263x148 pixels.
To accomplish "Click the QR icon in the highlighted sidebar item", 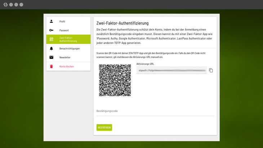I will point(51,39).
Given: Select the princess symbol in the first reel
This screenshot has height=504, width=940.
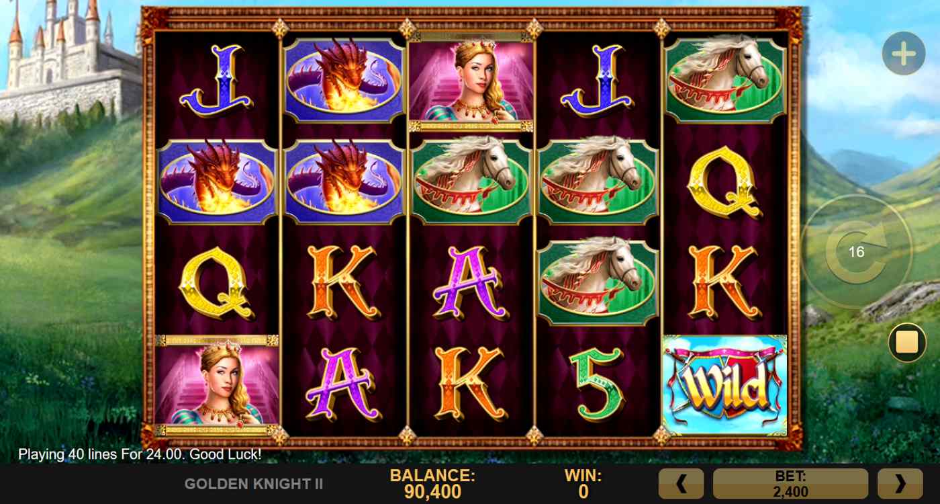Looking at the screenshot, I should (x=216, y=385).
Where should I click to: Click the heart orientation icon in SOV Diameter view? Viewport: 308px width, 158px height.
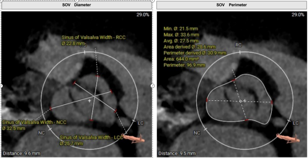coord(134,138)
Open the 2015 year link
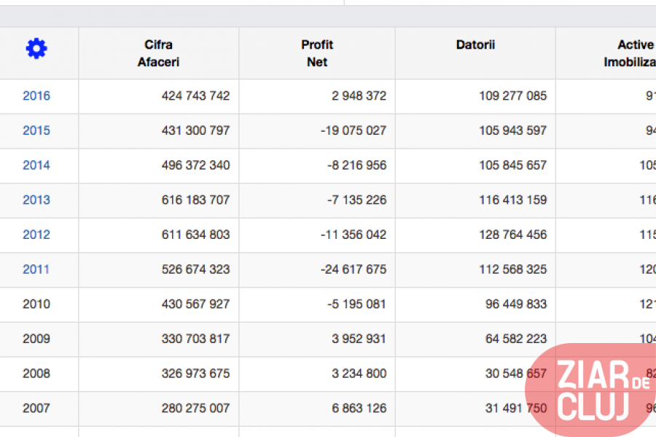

# # # # #

=== WORK INSTRUCTIONS ===
Reproduce exactly, with every picture left out, the lines from the one that contains "Given: Select the" to the final line of the records above.

=== ANSWER FOR THE TASK ===
Given: Select the princess symbol in the first reel
This screenshot has height=504, width=940.
Looking at the screenshot, I should (x=216, y=385).
Where should I click to: Click the heart orientation icon in SOV Diameter view? Viewport: 308px width, 158px height.
coord(134,138)
Open the 2015 year link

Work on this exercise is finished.